Our research evaluated the potential of vaccination with one PEDV attenuated virus. Combining the sequence character and DCs stimulation ability of this isolate, we further explored the mechanism that accounts for the high immune protective efficiency of this isolate.

Method and materials

Reagents and cell lines

Fluorescent-labeled anti-pig PE-SWC3a, FITC-SWC3a, FITC-CD1a, and the respective isotype and fluorochrome-matched control antibodies mouse IgG1 (SWC3a) and mouse IgG2a (CD1a) were purchased from Abcam (China). FITC-MHCII, PE-CD86, and their isotypes control mouse FITC-IgG1 and PE-IgG2b were purchased from LifeSpan BioSciences (USA) and eBioscience (USA), respectively. The anti-PEDV spike protein monoclonal antibody was purchased from Median Diagnostics (South Korea). Vero E6 cells (ATCC CRL-1586) were provided by the Veterinary Medicine Research Centre of the Da Bei Nong Group.
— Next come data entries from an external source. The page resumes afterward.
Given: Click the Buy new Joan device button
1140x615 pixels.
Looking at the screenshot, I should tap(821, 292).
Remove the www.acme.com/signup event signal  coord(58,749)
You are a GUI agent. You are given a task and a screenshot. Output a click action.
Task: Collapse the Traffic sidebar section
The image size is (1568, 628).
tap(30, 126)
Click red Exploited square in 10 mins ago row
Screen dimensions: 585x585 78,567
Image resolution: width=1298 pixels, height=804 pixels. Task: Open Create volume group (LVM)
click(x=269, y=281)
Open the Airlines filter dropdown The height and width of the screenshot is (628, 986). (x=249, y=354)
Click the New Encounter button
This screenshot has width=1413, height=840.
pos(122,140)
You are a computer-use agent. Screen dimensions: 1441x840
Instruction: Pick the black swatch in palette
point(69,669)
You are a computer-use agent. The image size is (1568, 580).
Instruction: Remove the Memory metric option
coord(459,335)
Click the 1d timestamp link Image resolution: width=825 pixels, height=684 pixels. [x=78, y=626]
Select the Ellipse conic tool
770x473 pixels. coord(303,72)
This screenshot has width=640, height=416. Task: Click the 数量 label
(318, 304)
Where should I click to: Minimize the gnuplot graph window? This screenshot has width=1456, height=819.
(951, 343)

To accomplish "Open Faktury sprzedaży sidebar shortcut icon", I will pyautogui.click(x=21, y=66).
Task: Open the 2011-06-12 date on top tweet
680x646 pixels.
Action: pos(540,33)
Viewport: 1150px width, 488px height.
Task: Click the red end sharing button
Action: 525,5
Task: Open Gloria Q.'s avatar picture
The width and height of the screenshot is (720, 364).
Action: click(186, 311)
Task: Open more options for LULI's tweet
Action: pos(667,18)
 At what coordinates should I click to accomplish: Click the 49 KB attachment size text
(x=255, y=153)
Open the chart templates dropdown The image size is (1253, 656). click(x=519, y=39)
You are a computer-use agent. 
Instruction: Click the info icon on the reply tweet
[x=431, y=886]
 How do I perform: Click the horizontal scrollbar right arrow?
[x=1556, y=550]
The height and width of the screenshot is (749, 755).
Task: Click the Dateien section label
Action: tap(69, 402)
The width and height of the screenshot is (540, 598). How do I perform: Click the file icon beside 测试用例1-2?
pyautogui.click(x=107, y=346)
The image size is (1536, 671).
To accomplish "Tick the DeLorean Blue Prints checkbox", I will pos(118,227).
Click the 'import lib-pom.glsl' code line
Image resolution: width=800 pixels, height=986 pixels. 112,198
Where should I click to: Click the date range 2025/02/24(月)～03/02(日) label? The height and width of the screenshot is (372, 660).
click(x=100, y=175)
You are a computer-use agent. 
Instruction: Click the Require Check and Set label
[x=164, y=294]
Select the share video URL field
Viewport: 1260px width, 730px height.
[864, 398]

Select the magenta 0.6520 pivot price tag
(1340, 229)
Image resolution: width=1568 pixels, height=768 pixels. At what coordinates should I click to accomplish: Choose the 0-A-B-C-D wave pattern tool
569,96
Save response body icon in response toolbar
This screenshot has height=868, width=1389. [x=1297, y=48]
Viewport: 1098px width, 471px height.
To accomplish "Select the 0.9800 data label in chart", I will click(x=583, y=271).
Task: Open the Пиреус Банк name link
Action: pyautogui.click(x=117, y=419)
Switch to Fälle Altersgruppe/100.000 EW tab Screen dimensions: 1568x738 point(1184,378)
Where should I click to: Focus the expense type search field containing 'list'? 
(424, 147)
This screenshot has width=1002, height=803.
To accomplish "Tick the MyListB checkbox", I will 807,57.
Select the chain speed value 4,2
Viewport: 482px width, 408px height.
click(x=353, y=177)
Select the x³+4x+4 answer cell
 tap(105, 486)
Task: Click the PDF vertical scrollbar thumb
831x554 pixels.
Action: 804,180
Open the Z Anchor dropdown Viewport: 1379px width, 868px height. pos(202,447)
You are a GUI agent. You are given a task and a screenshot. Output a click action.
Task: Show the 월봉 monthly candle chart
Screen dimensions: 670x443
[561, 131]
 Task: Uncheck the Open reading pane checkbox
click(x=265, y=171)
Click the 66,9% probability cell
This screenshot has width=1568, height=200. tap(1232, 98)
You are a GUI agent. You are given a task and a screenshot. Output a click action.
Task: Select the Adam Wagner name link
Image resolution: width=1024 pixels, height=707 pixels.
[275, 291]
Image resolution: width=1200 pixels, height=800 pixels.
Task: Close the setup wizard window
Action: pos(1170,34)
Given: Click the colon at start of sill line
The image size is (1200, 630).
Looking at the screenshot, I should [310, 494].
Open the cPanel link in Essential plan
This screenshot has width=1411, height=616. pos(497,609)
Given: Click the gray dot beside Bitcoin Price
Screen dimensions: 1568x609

Zhejiang08 isolation and cell attenuation

Intestinal and fecal samples were collected from piglets, the displayed clinical features associated with PED. Virus isolation was conducted according to a previously described protocol [17]. After the 105th adapted cell passage, one PEDV strain was successful isolated, which was proven to be free of pathogenicity and thus considered safe for use in neonatal pigs by the Veterinary Medicine Research Centre of the Da Bei Nong Group.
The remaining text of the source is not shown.